Extracted data entries
--- start ---
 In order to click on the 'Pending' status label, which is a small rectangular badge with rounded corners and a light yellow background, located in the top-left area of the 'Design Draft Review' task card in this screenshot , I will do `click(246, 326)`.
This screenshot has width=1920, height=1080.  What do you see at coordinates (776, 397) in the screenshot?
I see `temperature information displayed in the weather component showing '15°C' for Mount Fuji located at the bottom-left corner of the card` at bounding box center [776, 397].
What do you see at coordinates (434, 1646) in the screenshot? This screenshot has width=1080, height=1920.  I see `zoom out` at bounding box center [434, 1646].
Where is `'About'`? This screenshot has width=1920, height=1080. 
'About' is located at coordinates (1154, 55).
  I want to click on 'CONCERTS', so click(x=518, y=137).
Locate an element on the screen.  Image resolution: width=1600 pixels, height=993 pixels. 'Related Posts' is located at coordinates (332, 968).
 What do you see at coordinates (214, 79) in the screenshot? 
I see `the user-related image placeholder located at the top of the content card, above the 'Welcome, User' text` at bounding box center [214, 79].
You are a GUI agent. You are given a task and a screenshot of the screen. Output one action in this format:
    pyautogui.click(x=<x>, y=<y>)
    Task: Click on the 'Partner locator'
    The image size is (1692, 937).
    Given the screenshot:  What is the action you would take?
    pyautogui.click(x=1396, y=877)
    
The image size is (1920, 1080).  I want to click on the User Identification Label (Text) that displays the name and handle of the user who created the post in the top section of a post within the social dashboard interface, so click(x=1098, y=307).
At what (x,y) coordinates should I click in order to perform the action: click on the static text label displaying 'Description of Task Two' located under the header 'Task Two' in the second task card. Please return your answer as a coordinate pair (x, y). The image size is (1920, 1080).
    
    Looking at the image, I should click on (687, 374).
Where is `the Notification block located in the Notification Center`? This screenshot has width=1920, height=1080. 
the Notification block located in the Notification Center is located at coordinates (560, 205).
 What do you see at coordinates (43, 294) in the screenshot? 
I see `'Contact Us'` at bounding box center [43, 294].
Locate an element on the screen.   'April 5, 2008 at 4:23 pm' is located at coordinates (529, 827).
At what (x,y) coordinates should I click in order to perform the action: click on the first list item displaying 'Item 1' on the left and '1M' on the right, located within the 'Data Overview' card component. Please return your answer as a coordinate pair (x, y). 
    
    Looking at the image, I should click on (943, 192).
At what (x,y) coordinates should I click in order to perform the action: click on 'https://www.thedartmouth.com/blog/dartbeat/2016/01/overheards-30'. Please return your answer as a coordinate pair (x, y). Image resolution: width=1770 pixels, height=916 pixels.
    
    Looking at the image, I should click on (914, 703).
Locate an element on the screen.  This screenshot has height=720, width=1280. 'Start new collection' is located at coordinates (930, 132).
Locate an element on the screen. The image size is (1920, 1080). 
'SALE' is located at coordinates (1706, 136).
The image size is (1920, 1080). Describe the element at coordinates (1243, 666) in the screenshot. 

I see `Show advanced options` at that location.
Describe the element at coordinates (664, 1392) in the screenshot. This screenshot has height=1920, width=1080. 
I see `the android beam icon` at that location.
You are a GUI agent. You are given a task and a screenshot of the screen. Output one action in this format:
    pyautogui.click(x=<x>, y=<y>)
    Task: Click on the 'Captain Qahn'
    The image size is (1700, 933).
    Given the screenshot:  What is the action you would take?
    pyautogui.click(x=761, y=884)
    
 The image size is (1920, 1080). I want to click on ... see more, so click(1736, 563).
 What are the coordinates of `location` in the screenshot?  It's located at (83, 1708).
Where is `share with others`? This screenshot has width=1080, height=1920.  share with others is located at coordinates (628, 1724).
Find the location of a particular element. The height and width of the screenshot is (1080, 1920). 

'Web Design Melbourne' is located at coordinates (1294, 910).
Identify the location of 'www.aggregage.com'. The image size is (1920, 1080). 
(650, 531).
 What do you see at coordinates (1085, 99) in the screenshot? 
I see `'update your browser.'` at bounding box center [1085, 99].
--- end ---
- Task directions -
Rewrite the records above, switching every "Given the screenshot:" to "Based on the screenshot:" and leaving everything else as it is.

- Task result -
 In order to click on the 'Pending' status label, which is a small rectangular badge with rounded corners and a light yellow background, located in the top-left area of the 'Design Draft Review' task card in this screenshot , I will do `click(246, 326)`.
This screenshot has width=1920, height=1080.  What do you see at coordinates (776, 397) in the screenshot?
I see `temperature information displayed in the weather component showing '15°C' for Mount Fuji located at the bottom-left corner of the card` at bounding box center [776, 397].
What do you see at coordinates (434, 1646) in the screenshot? This screenshot has width=1080, height=1920.  I see `zoom out` at bounding box center [434, 1646].
Where is `'About'`? This screenshot has width=1920, height=1080. 
'About' is located at coordinates (1154, 55).
  I want to click on 'CONCERTS', so click(x=518, y=137).
Locate an element on the screen.  Image resolution: width=1600 pixels, height=993 pixels. 'Related Posts' is located at coordinates (332, 968).
 What do you see at coordinates (214, 79) in the screenshot? 
I see `the user-related image placeholder located at the top of the content card, above the 'Welcome, User' text` at bounding box center [214, 79].
You are a GUI agent. You are given a task and a screenshot of the screen. Output one action in this format:
    pyautogui.click(x=<x>, y=<y>)
    Task: Click on the 'Partner locator'
    The image size is (1692, 937).
    Based on the screenshot:  What is the action you would take?
    pyautogui.click(x=1396, y=877)
    
The image size is (1920, 1080).  I want to click on the User Identification Label (Text) that displays the name and handle of the user who created the post in the top section of a post within the social dashboard interface, so click(x=1098, y=307).
At what (x,y) coordinates should I click in order to perform the action: click on the static text label displaying 'Description of Task Two' located under the header 'Task Two' in the second task card. Please return your answer as a coordinate pair (x, y). The image size is (1920, 1080).
    
    Looking at the image, I should click on (687, 374).
Where is `the Notification block located in the Notification Center`? This screenshot has width=1920, height=1080. 
the Notification block located in the Notification Center is located at coordinates (560, 205).
 What do you see at coordinates (43, 294) in the screenshot? 
I see `'Contact Us'` at bounding box center [43, 294].
Locate an element on the screen.   'April 5, 2008 at 4:23 pm' is located at coordinates (529, 827).
At what (x,y) coordinates should I click in order to perform the action: click on the first list item displaying 'Item 1' on the left and '1M' on the right, located within the 'Data Overview' card component. Please return your answer as a coordinate pair (x, y). 
    
    Looking at the image, I should click on (943, 192).
At what (x,y) coordinates should I click in order to perform the action: click on 'https://www.thedartmouth.com/blog/dartbeat/2016/01/overheards-30'. Please return your answer as a coordinate pair (x, y). Image resolution: width=1770 pixels, height=916 pixels.
    
    Looking at the image, I should click on (914, 703).
Locate an element on the screen.  This screenshot has height=720, width=1280. 'Start new collection' is located at coordinates (930, 132).
Locate an element on the screen. The image size is (1920, 1080). 
'SALE' is located at coordinates (1706, 136).
The image size is (1920, 1080). Describe the element at coordinates (1243, 666) in the screenshot. 

I see `Show advanced options` at that location.
Describe the element at coordinates (664, 1392) in the screenshot. This screenshot has height=1920, width=1080. 
I see `the android beam icon` at that location.
You are a GUI agent. You are given a task and a screenshot of the screen. Output one action in this format:
    pyautogui.click(x=<x>, y=<y>)
    Task: Click on the 'Captain Qahn'
    The image size is (1700, 933).
    Based on the screenshot:  What is the action you would take?
    pyautogui.click(x=761, y=884)
    
 The image size is (1920, 1080). I want to click on ... see more, so click(1736, 563).
 What are the coordinates of `location` in the screenshot?  It's located at (83, 1708).
Where is `share with others`? This screenshot has width=1080, height=1920.  share with others is located at coordinates (628, 1724).
Find the location of a particular element. The height and width of the screenshot is (1080, 1920). 

'Web Design Melbourne' is located at coordinates (1294, 910).
Identify the location of 'www.aggregage.com'. The image size is (1920, 1080). 
(650, 531).
 What do you see at coordinates (1085, 99) in the screenshot? 
I see `'update your browser.'` at bounding box center [1085, 99].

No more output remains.